Source document:

* * * * *

The Flying Pickets is a British a cappella vocal group which had a Christmas number one hit in 1983 on the UK Singles Chart with their cover version of Yazoo's track "Only You".

History
The band of six was founded by Brian Hibbard in 1982 from a group of actors who had been active with him in John McGrath's 7:84 theatre group, a fringe theatre organisation who had sung a cappella in their production of the 1981 play One Big Blow. The group chose the name the Flying Pickets as band members had played a part in the UK miners' strikes of 1972 and 1974.

Performing in clubs and pubs in London, the Flying Pickets came up with a concept of transferring the art of a cappella to the pop music scene. Joining Hibbard in the group were Rick Lloyd (who also wrote the music to One Big Blow), Gareth Williams, David Brett, Ken Gregson (real name Kenneth Gregory) and Red Stripe (real name David Gittins). The members of the group were internationally renowned for their flamboyant appearance: Hibbard's huge sideburns, Stripe's thick eye-liner, and the others showing off gaudy suits and large hats. Two of the other original members, Ron Donachie and Christopher Ryan left the band before "Only You".

"Only You", their first single, was the UK Christmas number one in 1983 spending a total of five weeks at the top, and also doing well around Europe and in Canada, where it reached number 17 in spring 1984. It emulated the success of the original Yazoo version. The video was shot in the Red Lion And Pineapple, Acton High Street, London.

* * * * *

Given data:
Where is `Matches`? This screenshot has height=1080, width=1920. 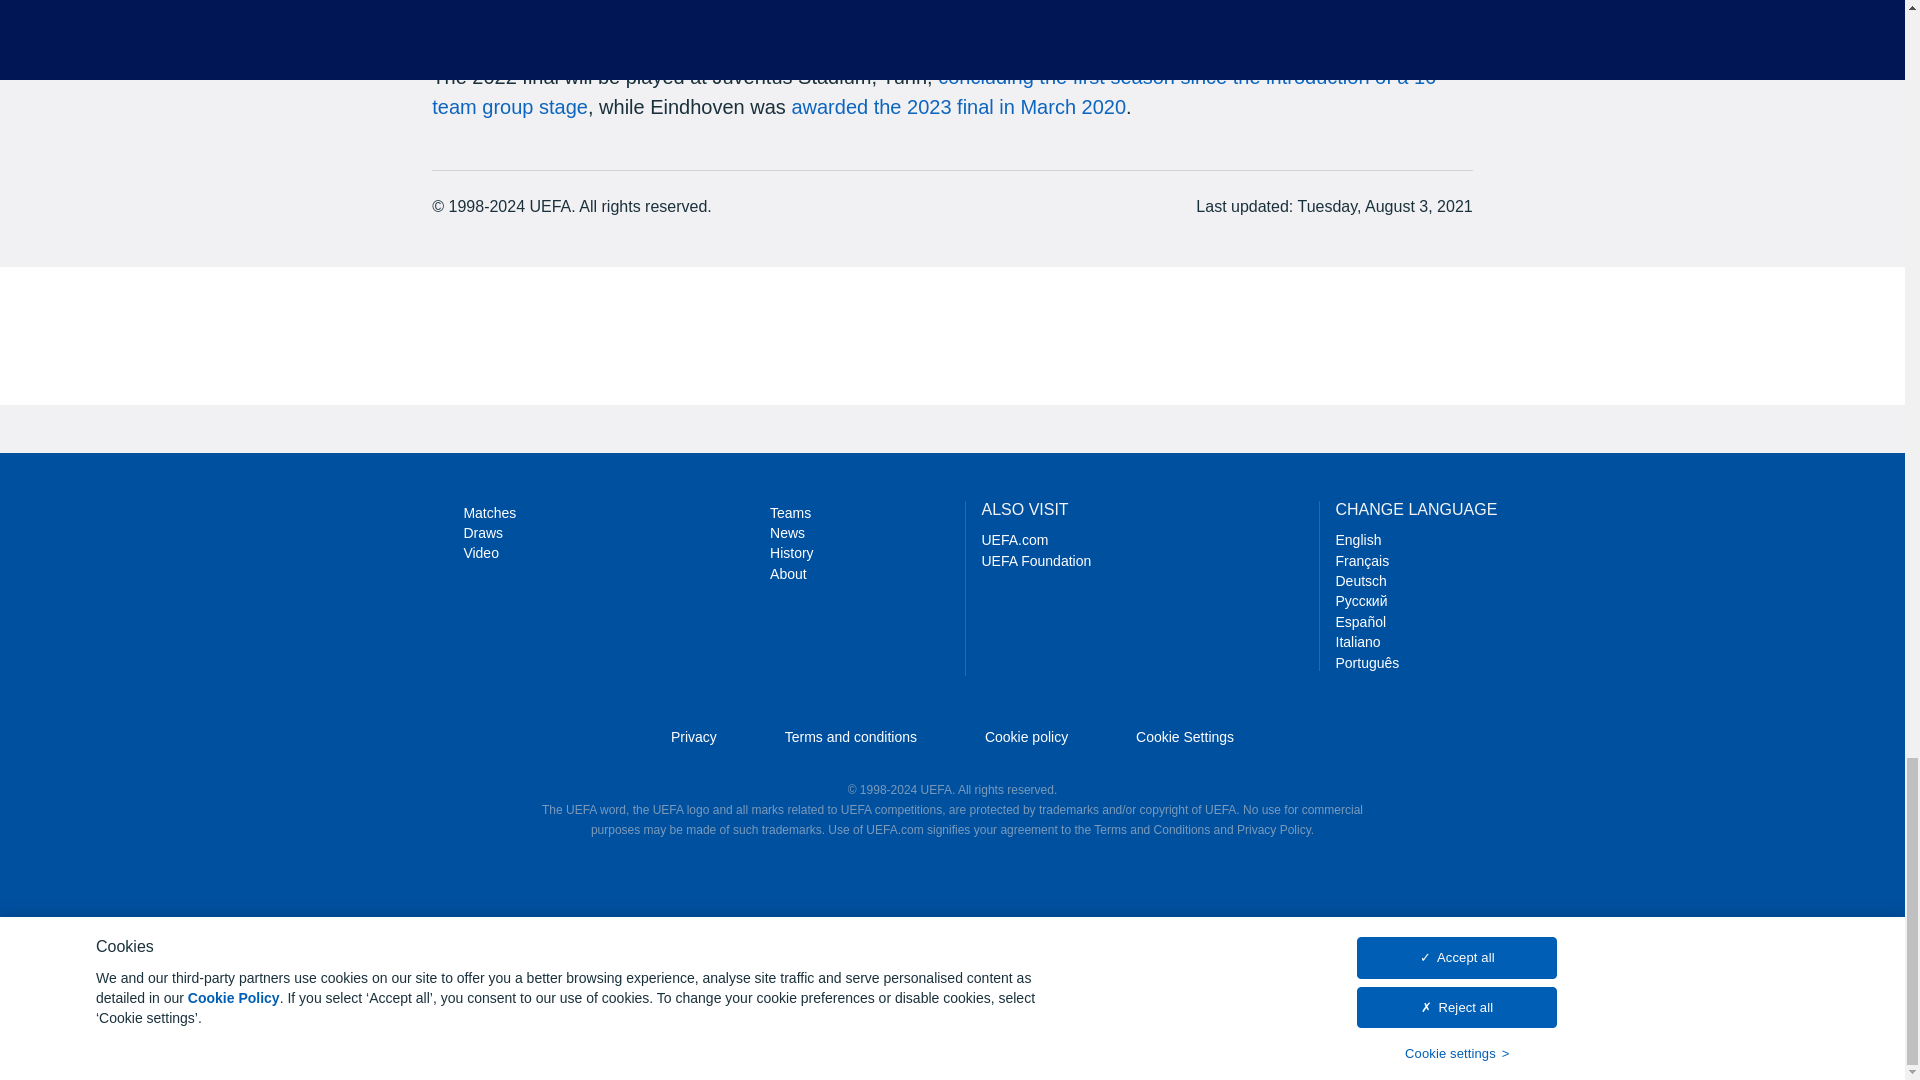
Matches is located at coordinates (489, 512).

* * * * *

Challenges:
a. Do these statements agree with the text on the Flying Pickets? Answer yes or no for each and quote the words of the text that decide it: (i) Brian Hibbard founded the band in 1982. (ii) The video for "Only You" was shot in a pub in Manchester. (iii) "Only You" reached number 17 in Canada.
b. Can you pick up the text on the Flying Pickets after its last sentence and carry it on?
The data above comes from a source other than the text on the Flying Pickets.

Answers:
a.
(i) Yes: "The band of six was founded by Brian Hibbard in 1982"
(ii) No: "The video was shot in the Red Lion And Pineapple, Acton High Street, London"
(iii) Yes: "where it reached number 17 in spring 1984"

b.
The name "Flying Pickets" refers to mobile strikers who travel in order to join a picket, reflecting the group's radical socialist political views. The height of the group's fame coincided with the 1984 miners strike, when the National Union of Mineworkers called strike action following the National Coal Board's decision to close 20 pits – a move which would claim some 20,000 jobs. The Flying Pickets were vocal in their support of the miners during the dispute and came to blows with the record label Virgin after they picketed Drax Power Station in Yorkshire. They also performed benefit gigs for the miners. Hibbard himself claimed that their political beliefs probably had a detrimental effect on the group's mainstream image but it was a sacrifice they were willing to make; according to the group, one well-known record store refused to sell the group's albums due to their support of strike action.

Despite the group's socialist views, the Conservative Prime Minister Margaret Thatcher proclaimed, to much amusement and skepticism, that "Only You" was her favourite record. A second single, a cover version of Van McCoy's "(When You're) Young and in Love" (originally written for Ruby and the Romantics) reached number 7 in the UK, but their third, a cover of the Eurythmics' "Who's That Girl" barely charted.

In 1986, Hibbard and Stripe left the band and were replaced by Gary Howard and Hereward Kaye. Hibbard and Stripe tried to stay in the music industry, forming their own act called Brian and Stripe, but their first and only single, a cover version of Yazoo's "Mr. Blue", failed to chart, and they returned to their separate acting careers.

In 1987, the Flying Pickets sang the title song (in Latin, Dives in Omnia) and endtitles reprise to Porterhouse Blue, in the style of a medieval university drinking-song.

The group sang two songs on the Eric Woolfson/Alan Parsons 1990 album Freudiana.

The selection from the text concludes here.